## WORK REQUIRED
All records below are to be repeated exactly, with the pictures left out.

## MATERIAL TO PROCESS
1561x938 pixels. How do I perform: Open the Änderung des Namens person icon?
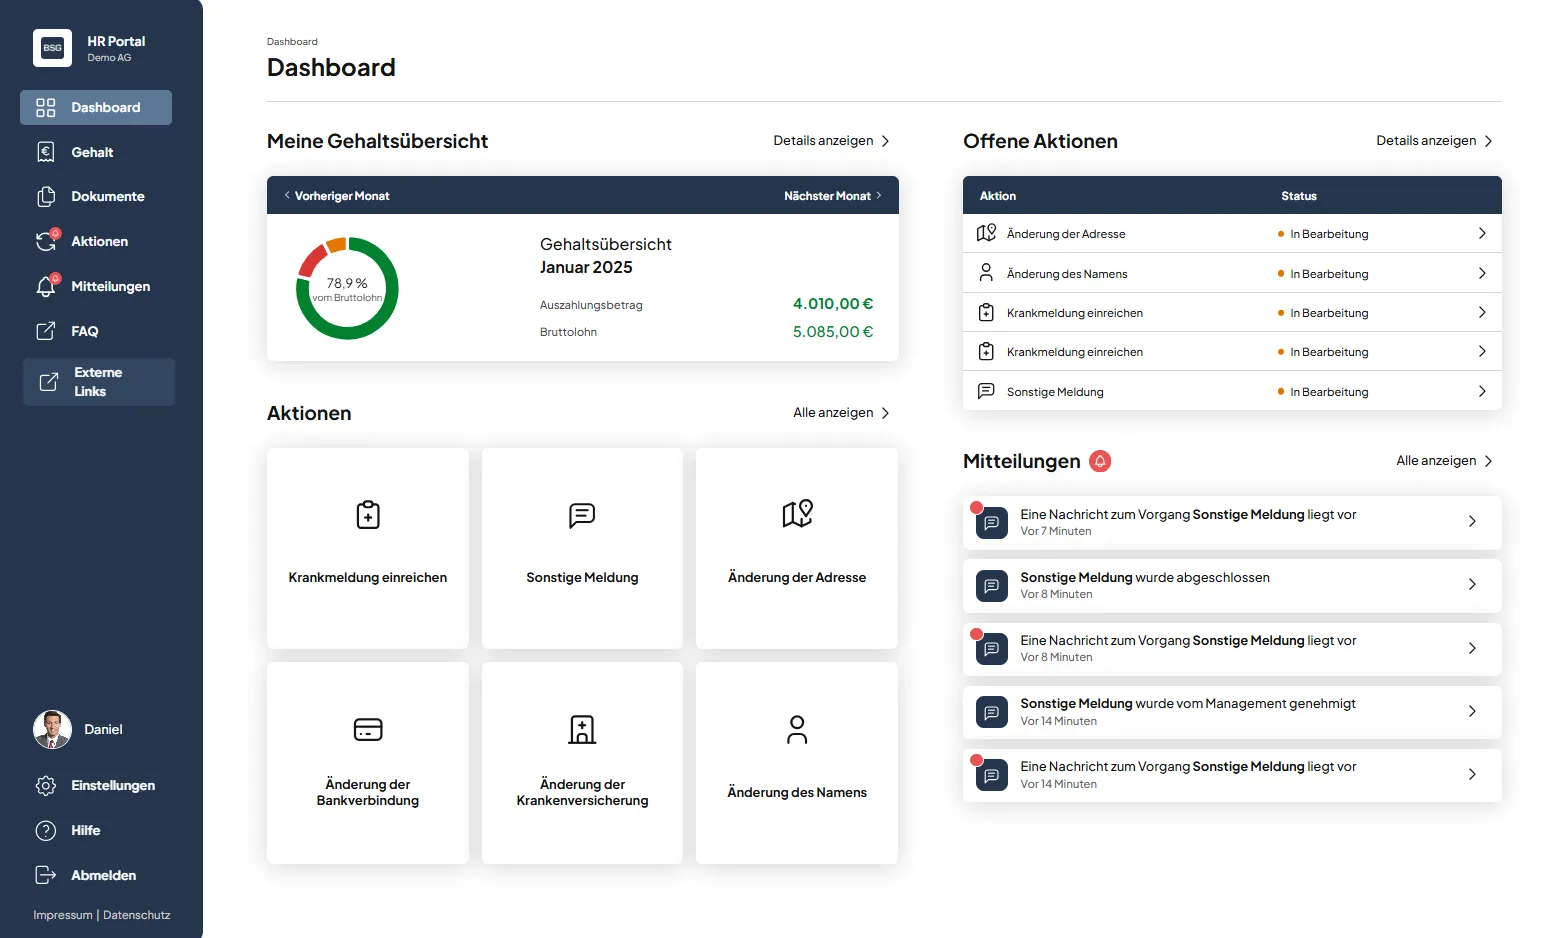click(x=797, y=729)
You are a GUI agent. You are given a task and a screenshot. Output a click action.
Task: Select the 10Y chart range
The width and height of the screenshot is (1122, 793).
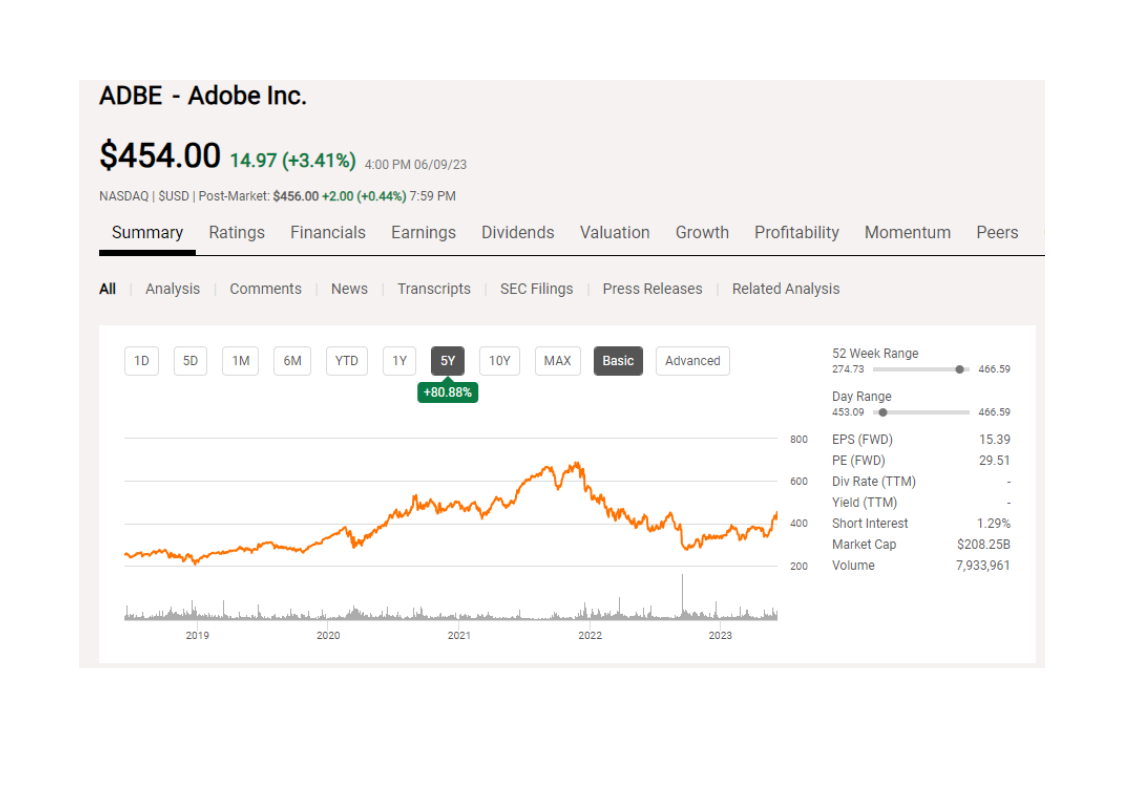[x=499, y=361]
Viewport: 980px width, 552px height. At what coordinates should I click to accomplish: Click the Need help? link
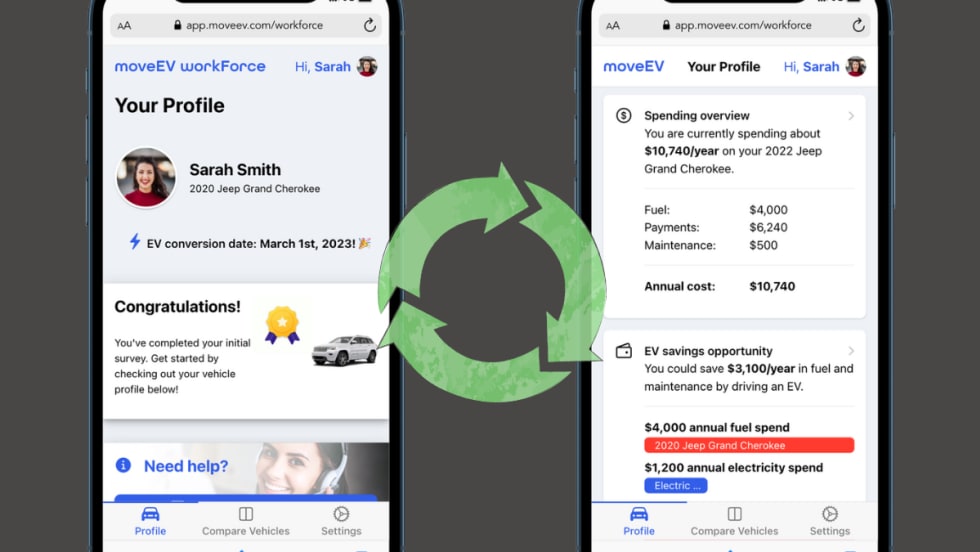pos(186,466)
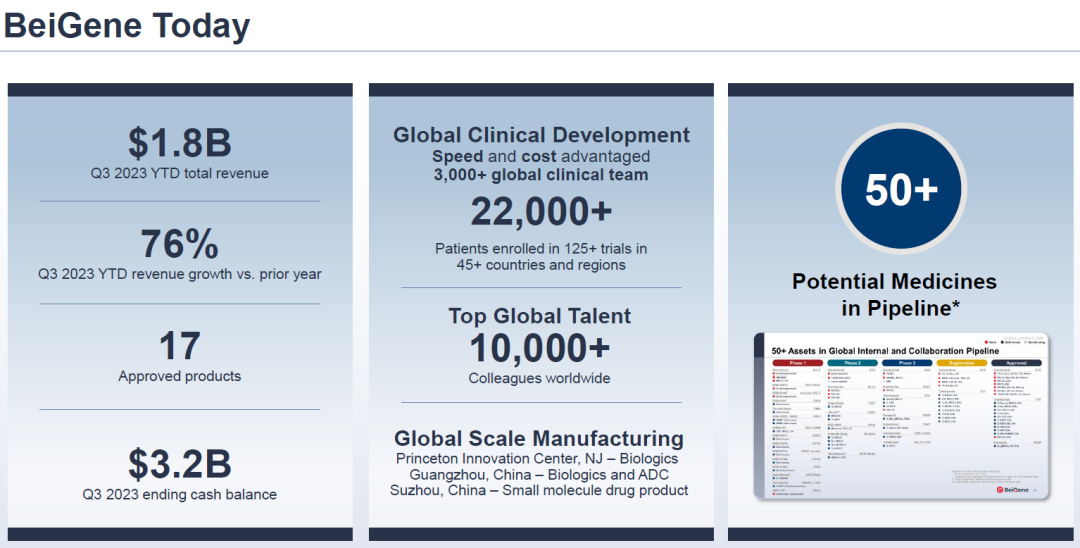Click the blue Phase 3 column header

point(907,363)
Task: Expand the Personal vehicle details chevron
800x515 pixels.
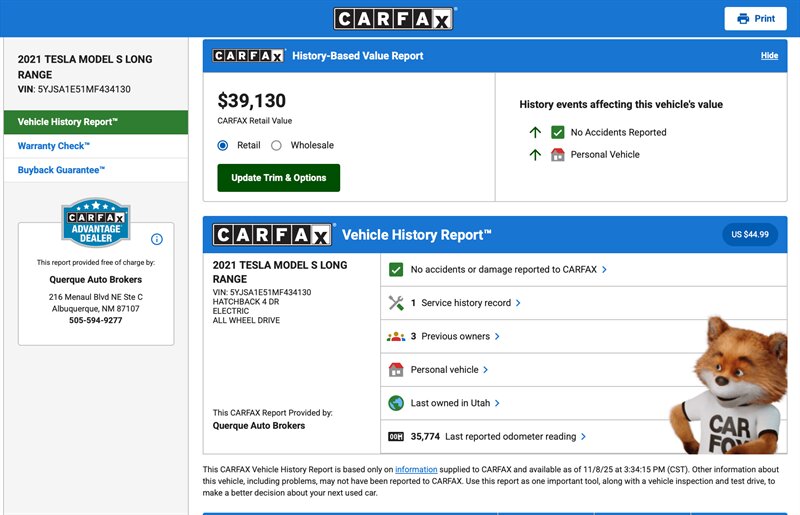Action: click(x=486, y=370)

## TASK RESPONSE
1561x938 pixels. How do I perform: Open the Änderung des Namens person icon?
click(x=797, y=729)
You are a GUI agent. You are given a task and a screenshot. Output a click action.
Task: Select the 10Y chart range
The width and height of the screenshot is (1122, 793).
[x=499, y=361]
Viewport: 980px width, 552px height. At what coordinates should I click to accomplish: Click the Need help? link
pos(186,466)
Click the blue Phase 3 column header

point(907,363)
Task: Expand the Personal vehicle details chevron
800x515 pixels.
Action: click(x=486, y=370)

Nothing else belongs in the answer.